- Text passage:

§ §

Kipman grew up in Brazil, got turned onto software by playing with his family’s Atari 2600 console, and after studying computer science at Rochester Institute of Technology, joined Microsoft in 2001 as a wunderkind. He toiled for years on Vista, Microsoft’s 2007 train wreck of an operating system. Then he shifted into hardware, leading a team to create the Kinect, a newfangled 3-D camera that plugged into Microsoft’s Xbox gaming system and tracked players’ body movements, allowing them to control a game by moving their limbs. It was a hit, selling 35 millions units, and it fired his enthusiasm for reimagining how we use computers.
He assembled another team to build the first HoloLens, which was released in 2016 to surprised enthusiasm. Surprised because augmented reality (or what Microsoft calls “mixed reality”) had recently seen a hostile reaction to Google Glass, a computer and camera mounted on an eyeglasses frame, which critics derided as too creepy and intrusive for everyday life. (People who wore the device were called “glassholes.”) To keep the HoloLens from falling into the creepiness pit, Kipman pitched it as a tool not for socializing but for working. He imagines an airplane mechanic in Japan using the HoloLens to summon a Rolls Royce engineer to help diagnose a busted engine, or a surgeon having hands-free, holographic access to a patient’s X-rays and medical history in the operating room. (Indeed, the recently reborn Google Glass also aims at industrial uses.)

§ §

- Extracted entries:
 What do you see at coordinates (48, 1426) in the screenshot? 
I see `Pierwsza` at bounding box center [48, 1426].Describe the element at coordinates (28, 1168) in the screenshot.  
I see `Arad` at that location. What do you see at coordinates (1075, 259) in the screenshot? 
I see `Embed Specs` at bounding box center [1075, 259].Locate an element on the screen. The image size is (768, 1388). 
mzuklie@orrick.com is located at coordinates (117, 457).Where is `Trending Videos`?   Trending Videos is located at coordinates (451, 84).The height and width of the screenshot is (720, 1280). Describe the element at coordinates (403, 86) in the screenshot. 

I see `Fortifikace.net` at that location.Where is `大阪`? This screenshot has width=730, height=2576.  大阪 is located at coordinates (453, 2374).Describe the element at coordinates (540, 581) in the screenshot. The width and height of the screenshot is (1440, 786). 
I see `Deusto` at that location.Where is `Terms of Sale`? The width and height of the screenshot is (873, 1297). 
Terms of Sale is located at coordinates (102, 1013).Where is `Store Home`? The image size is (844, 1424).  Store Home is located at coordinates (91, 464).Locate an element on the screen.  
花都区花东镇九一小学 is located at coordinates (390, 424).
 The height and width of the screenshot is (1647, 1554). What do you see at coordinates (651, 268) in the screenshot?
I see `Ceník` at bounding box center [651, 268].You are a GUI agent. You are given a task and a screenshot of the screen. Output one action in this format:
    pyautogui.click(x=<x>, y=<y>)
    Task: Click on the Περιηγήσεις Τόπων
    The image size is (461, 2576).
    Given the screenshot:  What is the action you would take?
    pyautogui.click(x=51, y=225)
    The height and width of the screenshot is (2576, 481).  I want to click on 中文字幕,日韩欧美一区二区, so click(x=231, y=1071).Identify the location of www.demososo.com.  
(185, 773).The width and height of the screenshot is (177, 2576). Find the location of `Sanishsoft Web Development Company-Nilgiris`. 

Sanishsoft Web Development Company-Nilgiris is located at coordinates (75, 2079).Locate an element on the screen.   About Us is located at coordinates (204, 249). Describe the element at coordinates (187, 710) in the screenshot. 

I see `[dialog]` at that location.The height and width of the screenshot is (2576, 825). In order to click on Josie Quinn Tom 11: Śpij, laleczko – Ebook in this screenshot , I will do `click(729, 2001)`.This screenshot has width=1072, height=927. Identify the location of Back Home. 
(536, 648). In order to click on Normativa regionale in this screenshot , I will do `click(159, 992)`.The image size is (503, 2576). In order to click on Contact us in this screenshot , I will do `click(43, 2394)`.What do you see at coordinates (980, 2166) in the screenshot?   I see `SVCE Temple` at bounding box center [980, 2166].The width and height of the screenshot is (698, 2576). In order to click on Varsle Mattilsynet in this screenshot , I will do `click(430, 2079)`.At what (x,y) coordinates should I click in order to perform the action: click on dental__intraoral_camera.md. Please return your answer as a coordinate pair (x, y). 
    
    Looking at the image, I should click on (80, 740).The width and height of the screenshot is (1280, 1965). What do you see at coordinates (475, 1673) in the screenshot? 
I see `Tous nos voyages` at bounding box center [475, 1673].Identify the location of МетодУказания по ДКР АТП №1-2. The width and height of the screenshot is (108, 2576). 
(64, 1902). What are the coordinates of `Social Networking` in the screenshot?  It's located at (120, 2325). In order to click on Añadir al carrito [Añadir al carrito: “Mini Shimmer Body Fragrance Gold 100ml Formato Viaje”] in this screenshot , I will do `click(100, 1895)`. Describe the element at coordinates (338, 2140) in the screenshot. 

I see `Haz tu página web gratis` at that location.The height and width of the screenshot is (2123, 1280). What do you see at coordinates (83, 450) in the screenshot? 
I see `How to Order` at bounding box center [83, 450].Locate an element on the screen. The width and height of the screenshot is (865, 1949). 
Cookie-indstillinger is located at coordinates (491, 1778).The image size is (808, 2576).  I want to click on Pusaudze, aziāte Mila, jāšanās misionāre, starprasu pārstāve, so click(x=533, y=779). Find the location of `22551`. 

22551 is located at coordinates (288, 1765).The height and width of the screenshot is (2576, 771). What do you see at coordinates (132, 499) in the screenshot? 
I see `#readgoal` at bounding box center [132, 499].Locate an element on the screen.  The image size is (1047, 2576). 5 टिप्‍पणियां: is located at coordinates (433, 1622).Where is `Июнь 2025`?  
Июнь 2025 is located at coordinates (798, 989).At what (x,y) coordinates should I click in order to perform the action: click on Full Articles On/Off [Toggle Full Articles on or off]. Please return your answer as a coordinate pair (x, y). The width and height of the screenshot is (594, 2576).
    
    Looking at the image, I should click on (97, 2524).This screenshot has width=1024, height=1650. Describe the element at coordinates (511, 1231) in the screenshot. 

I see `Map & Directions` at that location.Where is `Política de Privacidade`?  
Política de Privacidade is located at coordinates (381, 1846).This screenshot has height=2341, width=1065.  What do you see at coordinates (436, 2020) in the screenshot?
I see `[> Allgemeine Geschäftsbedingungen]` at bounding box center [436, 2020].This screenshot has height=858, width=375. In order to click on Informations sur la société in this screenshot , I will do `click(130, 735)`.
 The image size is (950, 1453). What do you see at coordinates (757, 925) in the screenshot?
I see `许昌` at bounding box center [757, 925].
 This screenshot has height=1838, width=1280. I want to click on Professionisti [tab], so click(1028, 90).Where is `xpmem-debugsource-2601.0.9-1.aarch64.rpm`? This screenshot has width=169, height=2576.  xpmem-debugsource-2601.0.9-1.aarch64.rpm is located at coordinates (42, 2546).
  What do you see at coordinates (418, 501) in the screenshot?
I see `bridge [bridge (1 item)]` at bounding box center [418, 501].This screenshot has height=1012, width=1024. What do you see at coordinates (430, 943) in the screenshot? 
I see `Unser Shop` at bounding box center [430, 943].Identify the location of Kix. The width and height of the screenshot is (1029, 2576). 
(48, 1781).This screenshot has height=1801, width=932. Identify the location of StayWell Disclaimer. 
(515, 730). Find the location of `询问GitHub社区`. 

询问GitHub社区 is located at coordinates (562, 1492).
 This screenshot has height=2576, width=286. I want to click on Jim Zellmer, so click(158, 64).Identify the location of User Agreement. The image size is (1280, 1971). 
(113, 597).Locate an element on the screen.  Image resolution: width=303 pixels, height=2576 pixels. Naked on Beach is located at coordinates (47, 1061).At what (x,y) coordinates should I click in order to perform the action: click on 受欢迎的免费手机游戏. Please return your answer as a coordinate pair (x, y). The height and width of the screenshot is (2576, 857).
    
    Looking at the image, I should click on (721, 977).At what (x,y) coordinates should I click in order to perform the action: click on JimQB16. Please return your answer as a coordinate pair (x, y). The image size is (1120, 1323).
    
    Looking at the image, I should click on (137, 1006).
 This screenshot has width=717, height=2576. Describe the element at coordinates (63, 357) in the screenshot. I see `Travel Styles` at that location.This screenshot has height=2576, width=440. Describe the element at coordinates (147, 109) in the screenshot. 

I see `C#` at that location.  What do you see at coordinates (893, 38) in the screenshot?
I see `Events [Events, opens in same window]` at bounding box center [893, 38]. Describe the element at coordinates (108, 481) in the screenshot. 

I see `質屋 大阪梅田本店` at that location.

§ §

- Work instructions:
1. Answer these from the passage about Kipman:
(a) Which console first got him interested in software?
(b) How many units did the Kinect sell?
(c) What were people who wore Google Glass called?
2. In the passage about Kipman, rewrite the part starting at "He assembled another" and ending at "at industrial uses.)", changing "surgeon" to "nurse".
3. Write what comes next in the passage about Kipman and the HoloLens.

- Outputs in order:
1.
(a) His family's Atari 2600.
(b) 35 million.
(c) "Glassholes."

2.
He assembled another team to build the first HoloLens, which was released in 2016 to surprised enthusiasm. Surprised because augmented reality (or what Microsoft calls “mixed reality”) had recently seen a hostile reaction to Google Glass, a computer and camera mounted on an eyeglasses frame, which critics derided as too creepy and intrusive for everyday life. (People who wore the device were called “glassholes.”) To keep the HoloLens from falling into the creepiness pit, Kipman pitched it as a tool not for socializing but for working. He imagines an airplane mechanic in Japan using the HoloLens to summon a Rolls Royce engineer to help diagnose a busted engine, or a nurse having hands-free, holographic access to a patient’s X-rays and medical history in the operating room. (Indeed, the recently reborn Google Glass also aims at industrial uses.)

3.
Crafting the HoloLens required feats of miniaturization. One prototype “was like wearing a scuba thing,” laughs Ori Amiga, who develops software for HoloLens. It was shrunken down small enough to wear on your head, but people still complained that it was heavy, and the screen area where holograms appeared was narrow.
For HoloLens 2, Kipman and his team invented tiny mirrors that vibrate 12,000 times per second, generating holograms twice as wide as before. They upgraded to carbon fiber for the device’s body, which is half as heavy as aluminum and far more rigid. The carbon fiber also helps stabilize the delicate electronics in the headset, including dozens of sensors that track exactly where your head is turning or where your arms are. “And I’m talking like micron precision, right?” Kipman says. “Nanometer precision.”
Engineering on that vanishingly small scale is what allows Kipman to think big. His ultimate goal: Replace every screen, from smartphone to tablet to monitor, with the HoloLens or one of the next versions of it. “Why would I have my computer if I have infinite monitors in front of me?” he says. “Why would I have a phone?”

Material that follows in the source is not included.